St Jean de Losne is a small town in the Burgundy region built on both sides of the river Saone. There is a “Le Boat” rental base for those who want to try boating for a week or two, two marinas (Blanquart’s and H2O), a dry dock for barges, and the lock that officially starts the Burgundy Canal. And boats everywhere, in various states of repair or disrepair.
From the train station in St Jean de Losne, we had the taxi take us immediately to our marina, Blanquart’s, rather than the B&B where we would spend the first two nights, so that we could check out the condition of the Estate without delay. Having just had her bottom painted, she was resting in a “cradle,” waiting to be put back in the water the next day by a large crane. And she looked great to us! Though truthfully, it’s hard to see much when inspecting the bottom of a boat.
We walked over to our B&B, Les Charmilles. Indeed, it did look charming: our room overlooked the just coming to life garden and the already blooming wisteria. After a good night’s sleep with only a few jet-lag problems and a wonderful, typical French breakfast of breads, croissants, home-made jams and café au lait provided by our hosts at Les Charmilles , Sylvie and Gerard, we went back to the marina to nervously watch the craning process. All went well, and we were soon on board.
To back up a bit: when we leave the boat for the winter, we bundle and package our bedding and clothing in plastic bags, and bring inside all the mooring lines, fenders, boat hooks, detachable wood trim, antennas, the gangplank, and anything else that will fit.
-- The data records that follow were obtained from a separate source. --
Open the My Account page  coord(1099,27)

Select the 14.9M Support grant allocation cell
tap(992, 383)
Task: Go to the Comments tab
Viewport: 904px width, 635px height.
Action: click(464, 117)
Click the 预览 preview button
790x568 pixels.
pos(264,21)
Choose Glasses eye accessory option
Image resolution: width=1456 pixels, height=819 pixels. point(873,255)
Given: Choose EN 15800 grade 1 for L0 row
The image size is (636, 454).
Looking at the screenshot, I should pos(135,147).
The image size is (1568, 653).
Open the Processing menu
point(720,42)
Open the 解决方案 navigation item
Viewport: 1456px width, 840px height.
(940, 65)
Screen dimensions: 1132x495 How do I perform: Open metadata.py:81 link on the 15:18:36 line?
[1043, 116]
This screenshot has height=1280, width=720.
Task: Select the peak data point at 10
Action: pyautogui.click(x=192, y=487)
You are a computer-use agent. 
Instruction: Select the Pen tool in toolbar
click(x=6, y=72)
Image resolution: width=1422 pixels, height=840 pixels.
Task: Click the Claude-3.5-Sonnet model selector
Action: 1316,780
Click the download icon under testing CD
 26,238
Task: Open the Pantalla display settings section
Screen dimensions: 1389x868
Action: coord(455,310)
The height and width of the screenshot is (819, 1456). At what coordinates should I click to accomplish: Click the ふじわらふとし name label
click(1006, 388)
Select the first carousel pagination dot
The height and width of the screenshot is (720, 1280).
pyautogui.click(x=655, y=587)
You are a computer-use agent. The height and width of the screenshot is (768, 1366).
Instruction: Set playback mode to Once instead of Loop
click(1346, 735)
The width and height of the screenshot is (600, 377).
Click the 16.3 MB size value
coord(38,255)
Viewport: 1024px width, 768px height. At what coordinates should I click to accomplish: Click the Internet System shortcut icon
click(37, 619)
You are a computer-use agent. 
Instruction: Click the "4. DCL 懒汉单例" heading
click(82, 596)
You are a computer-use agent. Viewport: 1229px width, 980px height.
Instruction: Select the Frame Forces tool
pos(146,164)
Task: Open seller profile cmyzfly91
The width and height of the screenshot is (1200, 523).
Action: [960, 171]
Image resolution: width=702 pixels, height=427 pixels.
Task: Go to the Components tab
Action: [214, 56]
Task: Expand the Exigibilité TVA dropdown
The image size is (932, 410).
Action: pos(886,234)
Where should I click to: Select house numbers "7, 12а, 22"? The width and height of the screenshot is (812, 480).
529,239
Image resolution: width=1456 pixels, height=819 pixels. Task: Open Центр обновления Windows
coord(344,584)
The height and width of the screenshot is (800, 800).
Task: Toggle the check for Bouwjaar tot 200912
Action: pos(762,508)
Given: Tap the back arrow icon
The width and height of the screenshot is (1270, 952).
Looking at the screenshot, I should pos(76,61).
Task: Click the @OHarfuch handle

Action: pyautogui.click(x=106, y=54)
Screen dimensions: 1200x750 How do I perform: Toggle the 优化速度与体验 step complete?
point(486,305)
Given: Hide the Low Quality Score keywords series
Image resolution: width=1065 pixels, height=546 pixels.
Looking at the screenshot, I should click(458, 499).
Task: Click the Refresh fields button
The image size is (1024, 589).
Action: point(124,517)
In general, about half of our belongings end up in places that they do not live in when we are aboard, most of them buried beneath stuff that is normally outside. This has worked well for us as we have had very little problem with weather damage, mildew or mold on our return. However, it never fails to be a bit disconcerting to come back to this muddled environment.
Adding to the mess, there are, of course, the dust and the spiders. How this happens in a sealed boat is quite a mystery. This year somehow we have so far avoided the spiders (they probably haven’t hatched yet), but the muddle was there. And not having been aboard for several months, it was often difficult to remember just how things went back together! That’s when the really interesting part began.